= Page text =
******************************

School of Music creates 5 committees to increase diversity in curriculum
February 5, 2021
DeKALB – Music Education major Kee Taylor published a petition calling for more support for Black, Indigenous and people of color at the NIU School of Music, but it has not received any attention from the School of Music. However, five committees have been formed to embed faculty diversity goals in the curriculum.
Andrew Glendening, director of the Music School, said because has never received the petition from a student, as it floats on the internet, he has not read the petition that currently has 381 signatures from students, alumni and faculty. The petition, posted on Aug. 10, is still available to sign.
Being a Black, queer and trans person in the School of Music, Taylor said they’ve had negative experiences, so after George Floyd died in May, they took it upon themself to fight for change within the school and stand up for not only themself but their peers.
“We have a lot of things that come in from social media,” Glendening said. “If we overreact to everything that ever gets posted on social media, we will never get anything done. So generally, I wait until it actually arrives.”
Following the death of Floyd, Glendening said he and Reggie Thomas, jazz professor and chairman for the Diversity, Equity and Belonging committee, decided not to publish a press release that sounds nice and doesn’t accomplish any changes in response to Black Lives Matter.
They formed a Think Tank Committee, composed of faculty, and established a Black Lives Matter statement that was approved by the entire staff, as well as five pledges for diversity that faculty members will incorporate into their curriculum. Faculty have reported what the statement means to them, and they will be required to submit how they’ve incorporated diversity into their teaching as part of the faculty service report.
The Think Tank also recommended five additional committees to create change.
The D.E.B. Committee
The Diversity, Equity and Belonging committee is an ad hoc committee, Glendening said. Membership includes faculty and students.
Taylor, the student who started the petition, is an elected member of that committee, so if the School of Music ever gets the petition, it will go to that committee, Glendening said.
Taylor said any student can join the committee, which is counterintuitive to a diversity committee because it’s not focusing on people who have diverse identities. Similarly, any staff member can join, so it’s not specific to staff members who hold diverse identities. “The committee has met a few times last semester, and nothing has happened,” Taylor said.
The committee has so far reviewed the diversity statements that all the professors were asked to write. “A lot of them are not specific. They were just speaking about diversity, but they weren’t actually speaking about Black Lives Matter, or ways in which they can directly help Black students or marginalized students,” Taylor said.
Taylor said it seems like the goal of some people on the committee is to educate white students about diverse musicians.
Personnel Committee
Dr. Brian Hart chairs the committee, which is in the early stages of development, Glendening said, as they are waiting on recommendations for direction from the D.E.B. committee.
The Convocation Committee
Dr. Christine D’Alexander chairs the third committee. This committee is responsible for arranging guest speakers of color to come speak to the school, Glendening said.

******************************

Dataset excerpt

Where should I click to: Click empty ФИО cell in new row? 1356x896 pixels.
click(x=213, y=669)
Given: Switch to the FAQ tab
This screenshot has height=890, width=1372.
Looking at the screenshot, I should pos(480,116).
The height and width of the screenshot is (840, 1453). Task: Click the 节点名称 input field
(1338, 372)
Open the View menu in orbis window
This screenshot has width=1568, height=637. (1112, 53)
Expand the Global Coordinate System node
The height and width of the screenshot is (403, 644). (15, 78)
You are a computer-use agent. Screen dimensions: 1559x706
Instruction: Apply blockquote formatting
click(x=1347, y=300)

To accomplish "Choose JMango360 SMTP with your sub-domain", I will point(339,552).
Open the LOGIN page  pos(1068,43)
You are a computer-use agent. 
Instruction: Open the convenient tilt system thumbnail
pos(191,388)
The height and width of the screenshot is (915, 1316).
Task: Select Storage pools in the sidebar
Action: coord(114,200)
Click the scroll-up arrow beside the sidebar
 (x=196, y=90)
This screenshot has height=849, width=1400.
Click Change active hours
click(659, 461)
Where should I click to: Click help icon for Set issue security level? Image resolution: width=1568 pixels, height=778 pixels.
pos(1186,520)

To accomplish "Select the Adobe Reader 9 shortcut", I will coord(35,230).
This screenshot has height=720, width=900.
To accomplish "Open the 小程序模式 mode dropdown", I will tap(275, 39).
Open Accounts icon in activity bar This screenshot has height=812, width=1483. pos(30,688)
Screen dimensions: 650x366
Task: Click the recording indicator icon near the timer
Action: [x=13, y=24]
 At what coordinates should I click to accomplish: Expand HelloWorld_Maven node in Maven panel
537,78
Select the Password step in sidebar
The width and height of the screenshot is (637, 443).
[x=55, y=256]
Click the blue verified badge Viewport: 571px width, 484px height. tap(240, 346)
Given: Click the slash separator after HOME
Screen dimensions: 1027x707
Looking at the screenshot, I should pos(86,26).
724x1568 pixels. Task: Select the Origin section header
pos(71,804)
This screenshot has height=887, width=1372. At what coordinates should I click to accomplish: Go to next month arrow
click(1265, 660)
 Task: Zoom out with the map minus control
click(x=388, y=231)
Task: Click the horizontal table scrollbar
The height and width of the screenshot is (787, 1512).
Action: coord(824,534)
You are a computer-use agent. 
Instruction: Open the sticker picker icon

******************************

= Written tasks =
1. In two sentences, summarize the article about the NIU School of Music committees.
2. Write the next part of the article about the NIU School of Music committees, starting after its last sentence.

= Results =
1. Music education major Kee Taylor started a petition asking for more support for Black, Indigenous and people of color at the NIU School of Music, but director Andrew Glendening says he has not read it because no student has ever delivered it to him. Instead, a faculty Think Tank Committee wrote a Black Lives Matter statement and five diversity pledges for the curriculum and recommended five more committees, though Taylor says the Diversity, Equity and Belonging committee has met a few times without anything happening.

2.
Ensemble Committee
The fourth committee is composed of ensemble directors. At the beginning of the year the committee reprogrammed all the concerts in response to Black Lives Matter, Glendening said. They changed many pieces by spreading them across all the continents.
Bias in the Music Core Curriculum Committee
The fifth committee, which studies bias in the music core curriculum, is composed of 10 people — all Music Theory and Music History area faculty, and two NIU alumni advisers. It was formed at the very end of the fall semester, Chairperson Lucia Matos said.
Their mission is to “examine [the] curriculum for implicit bias and move toward inclusive repertoire and approaches to teaching,” Matos said. They will submit recommendations by the end of the spring semester.
“One of the topics, for example, is the fact that textbooks focus almost exclusively on Western classical music,” Matos said. “We also started doing individual examinations of topics, concepts and musical examples from our classes, looking for opportunities to broaden these, especially by adding historical context.”
Next week they will be working in two groups, one for Music History and Literature and another for Music Theory.
Glendening said if historical topics are inappropriate, they shouldn’t be in there, just because they’re artifacts of history. “If we can’t remove them, let’s either have some auxiliary materials or let’s put some context around them,” he said.
Taylor said music history professors have included non-white composers, but in one of the classes they took, the professor segregated the days that they talked about Black people versus white people, and didn’t join the two.
Courses in music history and theory, however, prepare students to take a graduate exam to get into a master’s program, and those tests include more Beethoven and old music, Glendening said. “So, if we move some things and eliminate some of these things, it may cause some problems,” he said. A solution looks to be teaching this material for the exams but acknowledging the awful things the composers did throughout history.
Director of Percussion Studies Gregory Beyer said for his percussion ensemble, the core curriculum includes a course on Afro-Cuban percussion and Afro-Brazilian percussion.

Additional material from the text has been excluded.